Evidemment, toute traduction ne peut s'envisager que comme un échec si on la regarde du côté de la perte. Il y a toujours quelque chose d'intraduisible, et qui l'est d'ailleurs d'autant plus que la langue cible et la langue source sont éloignées l'une de l'autre. Evidemment, dans la traduction, l'original a perdu sa saveur propre, mais pour en retrouver une autre celle de la langue cible, pourvu que le résultat n'aplatisse pas tout, ne donne pas dans la langue d'arrivée un produit insipide. Cet échec fatal, la perte de la saveur originale, ne se justifie que par le gain de cette nouvelle saveur.
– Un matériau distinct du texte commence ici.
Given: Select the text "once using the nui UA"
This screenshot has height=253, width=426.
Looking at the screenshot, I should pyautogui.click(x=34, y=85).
Pour ceux qui la regrettent, je ne m'en fais pas et je ne les plains pas, car ils n'en sont conscients que parce qu'ils sont en mesure de savourer le texte original, ils n'ont nul besoin de traduction, et n'ont donc rien perdu. Tout au plus jetteront-ils un coup d'oeil amusé ou curieux pour comparer les deux textes. Ils pourront mesurer les écarts, porter un jugement et se conforter dans le sentiment que l'original est supérieur. Tant mieux ! C'est vrai ! Les traducteurs ne sont de toute manière pas des alchimistes et ne transforment pas le plomb en or, un mauvais roman en chef-d'oeuvre. Ils tentent de rendre justice à un texte dont ils apprécient la valeur sans l'améliorer. Tout au plus peuvent-ils éliminer dans leur traduction les erreurs de l'original, quelques coquilles, par exemple dans les citations. C'est ce que j'ai fait dans la transcription du monologue occitan, chanté par Pergaloun, par exemple.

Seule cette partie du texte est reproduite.